Ironically/Coincidentally/Strangely/Amazingly (not sure which adverb fits best) while reading Wicked Problems, I started a job as a contracts analyst. And it's amazing to me how law and contracts shapes our modern day reality. Gladstone wields a deft and subtle pen in portraying a world that's only a bit (ok, a LOT) like our own, with a nice fantasy twist. But behind it all he's very much impishly pointing out all the ways in which our modern world is like a soul sucking vampire. Just in the case of the world of the Craft, it literally is soul...

If you haven't read them, highly recommend.

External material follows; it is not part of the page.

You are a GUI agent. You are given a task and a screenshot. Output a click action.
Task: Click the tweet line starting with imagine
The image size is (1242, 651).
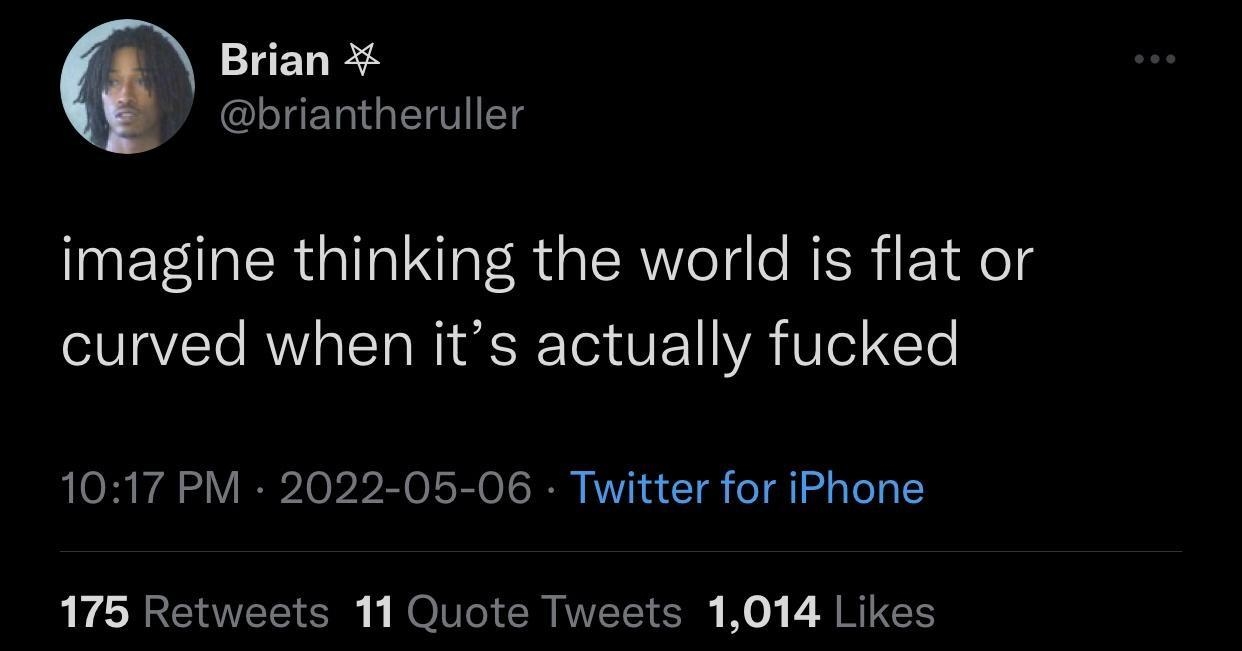[545, 262]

Next up the most recent Ann Leckie Imperial Radch novel: Translation State
I just gotta know: Does Wicked Problems have any wicked problems in it?
 


I just gotta know: Does Wicked Problems have any wicked problems in it?
I think Max Gladstone lives (and maybe was raised?) in New England, so "Wicked" means more there than a lot of the rest of the world. Oh wait, there is a vampire who has appeared I think before, but certainly gets the most screen time in this volume. And she's pretty wicked
 

Finished For a Few Gold Pieces More, short story collection by Richard White. Basically a more modern take on pulp fantasy like Fafhrd and the Grey Mouser, with a subplot of the nameless protagonist trying to hunt down the villain who made him an outlaw. Fairly solid overall: the best stories were the ones that stood alone, the weaker were the ones that mainly focused on the aforementioned subplot.
 

I think Max Gladstone lives (and maybe was raised?) in New England, so "Wicked" means more there than a lot of the rest of the world. Oh wait, there is a vampire who has appeared I think before, but certainly gets the most screen time in this volume. And she's pretty wicked
I thought it might be New Englandese, or it might be a reference to this: Wicked problem - Wikipedia
 

Polished off Return of the Lazy Dungeon Master, which I finally read cover to cover, the other day. While much of it I had already picked up from the podcasts/YouTube videos, it's overall a very solid, actionable book of advice, especially for DMs who might sometimes find themselves overwhelmed by work. It obviously favors DMs more comfortable with improv (late in the book, Mike mentions that Matt Mercer preps for three hours for every one hour of game time, which is wild), but even for folks who want more stuff prepped than Mike, it's a very good book. Highly recommended.
I love the Lazy Dungeon Master books!

Mercer's prep is impressive, but on the other hand, it's become a very lucrative job for him, whereas most of us are trying to squeeze it in after our actual jobs, not to mention families, etc. He should be doing extra prep.

He certainly does seem ready for almost anything, though. Dude's a professional.